Daily presentation times for this exhibit are: 10:00 am, 12:15 pm, 2:30 pm, and 4:30 pm.

=== Amazonian Rainforest ===
The Amazonian Rainforest is a large exhibit that immerses guests into the world of the Amazon Rainforest and is North America's only semi-natural tropical rainforest. Frank DuMond, Joseph's son, spent over 5 years in the Amazon Rainforest, mostly in a 100-mile radius of Iquitos, Peru, collecting a wide range of plants to ensure that the area was as natural as possible. The monkeys here are free to live however they'd like, with no forced human contact. This provides the opportunity for guests to view the monkeys in a very natural way, allowing for some studies conducted here to receive international attention. Three different species of monkeys call this exhibit a home, all of which have helped make an impact in the science community:

Squirrel Monkey - The second most plentiful species in the park, Monkey Jungle's Squirrel Monkeys number around 125.

Black-Capped Capuchin - Of the three different monkey species in the exhibit, the Black-Capped Capuchin can be easily recognized by guests by the raised black fur, or "cap" on the top of their heads.
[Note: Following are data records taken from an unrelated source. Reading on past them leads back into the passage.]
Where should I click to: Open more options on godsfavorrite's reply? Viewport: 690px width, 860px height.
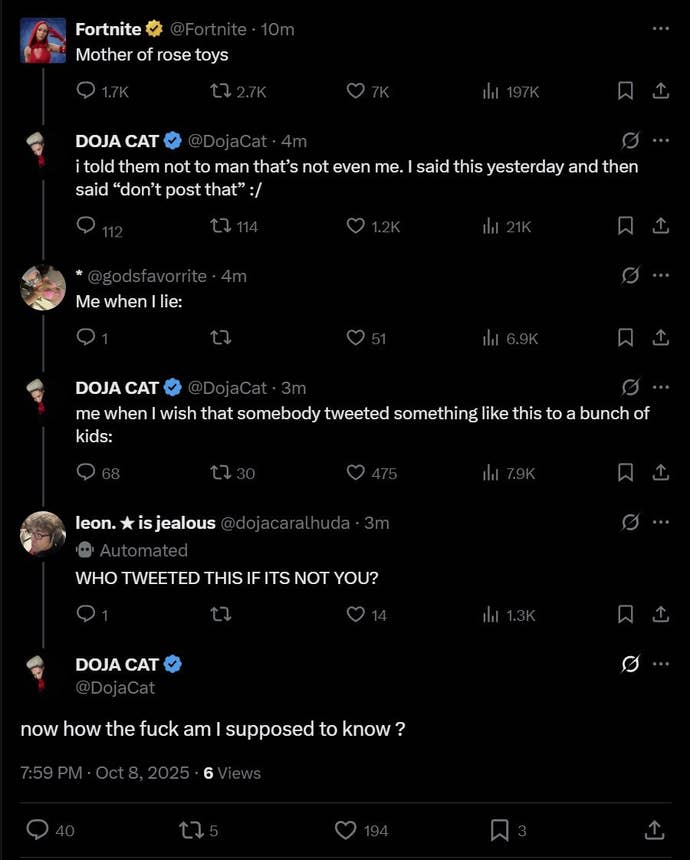click(x=659, y=276)
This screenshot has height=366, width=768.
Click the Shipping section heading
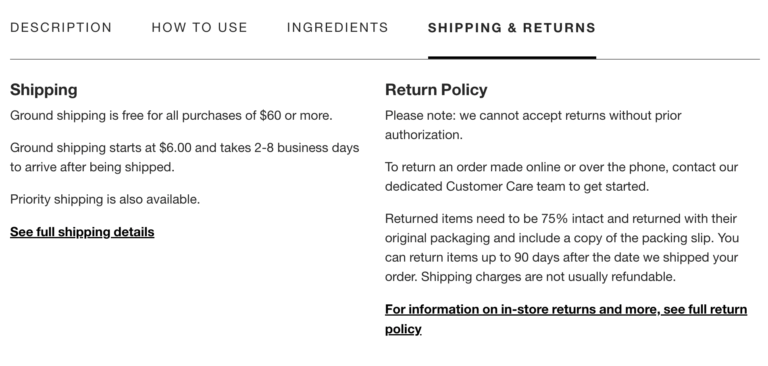click(44, 90)
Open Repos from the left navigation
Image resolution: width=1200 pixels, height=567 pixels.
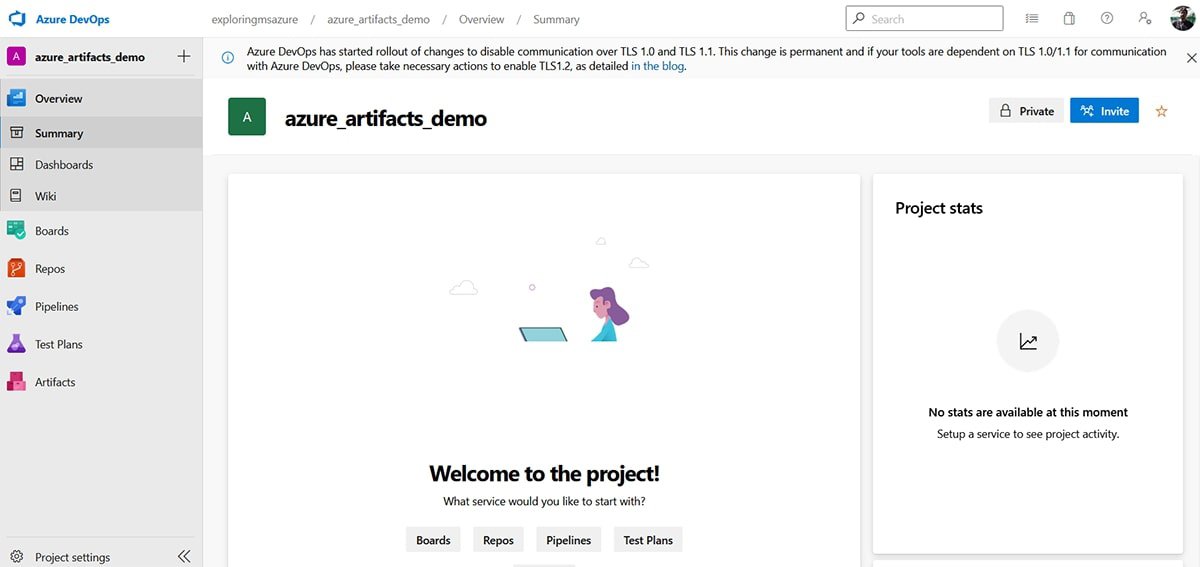[49, 269]
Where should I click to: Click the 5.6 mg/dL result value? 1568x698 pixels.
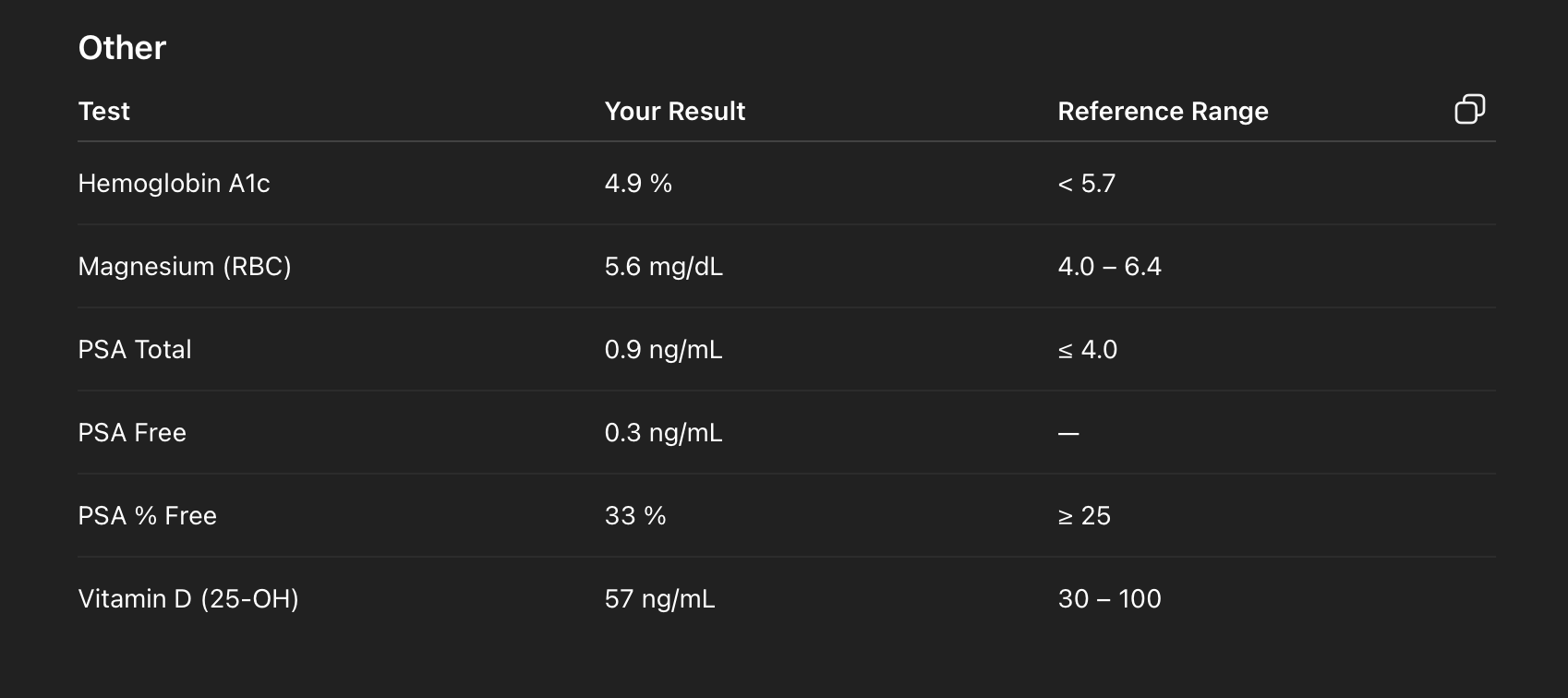tap(663, 267)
Widely considered to be one of the smartest of all the monkey species, Black-Capped Capuchin's are often involved in programs to assist human quadriplegics.

Red Howler Monkey - The largest of the three monkey species in the exhibit, the Howler Monkey is one of the most unique primates in the entire park. Guests can spot these territorial primates by looking for their distinctive red fur and black face, that is, if they aren't able to locate them by following the sound of the male's roar-like vocalizations that can be heard over a mile away.

Daily presentation times for this exhibit are: 11:30 am, 1:45 pm, and 4:00 pm.

=== Wings of Love ===
Monkey Jungle is home to the Wings of Love Foundation, a non-profit organization that created a sanctuary for captive parrots that have been displaced or can no longer be taken care of by their owners. The birds are housed in large geodesic domes alongside intra-species and inter-species companions. The domes are furnished with natural foliage to add to the well-being and security of the birds.

== The DuMond Conservancy ==
The DuMond Conservancy for Primates and Tropical Forests is the not-for-profit science and education affiliate of Monkey Jungle. The team consists of staff, volunteers, and students who, in partnership with academic institutions and conservation groups, study the primates and their vulnerable habitats utilizing Monkey Jungle's unique environment. The goal of the DuMond Conservancy is to facilitate the understanding of scientists, students, and the public of nonhuman primates and their habitats.

Research focuses on questions regarding primate ecology, biology, and development that are hoped to provide insight into human condition and the means to improve the welfare of nonhuman primate populations. The conservancy's education efforts provide "living lab" training and research opportunities for those interested in primate conservation efforts, such as conservationists, educators, and young scientists. The conservancy partners with NGOs (Non-Governmental Organizations) in nearby countries native to many nonhuman primate species. They also work to engage the public in conservation related efforts. DuMond conservancy is also home to Owl Monkeys that were formerly in research labs. Florida's warm climate allows the conservancy to provide the Owl monkeys a place to range either freely, in a lush, multi-acre forest habitat, or in large, secluded enclosures with lush, natural vegetation.

DuMond Conservancy at Monkey Jungle provides South Florida youth the opportunities to learn about conservation efforts and nonhuman primates in an immersive and inclusive environment. This provides the chance to learn about primates, conservation, and STEM related topics to those who are interested in learning, as well as those who don't typically have the opportunities to do so.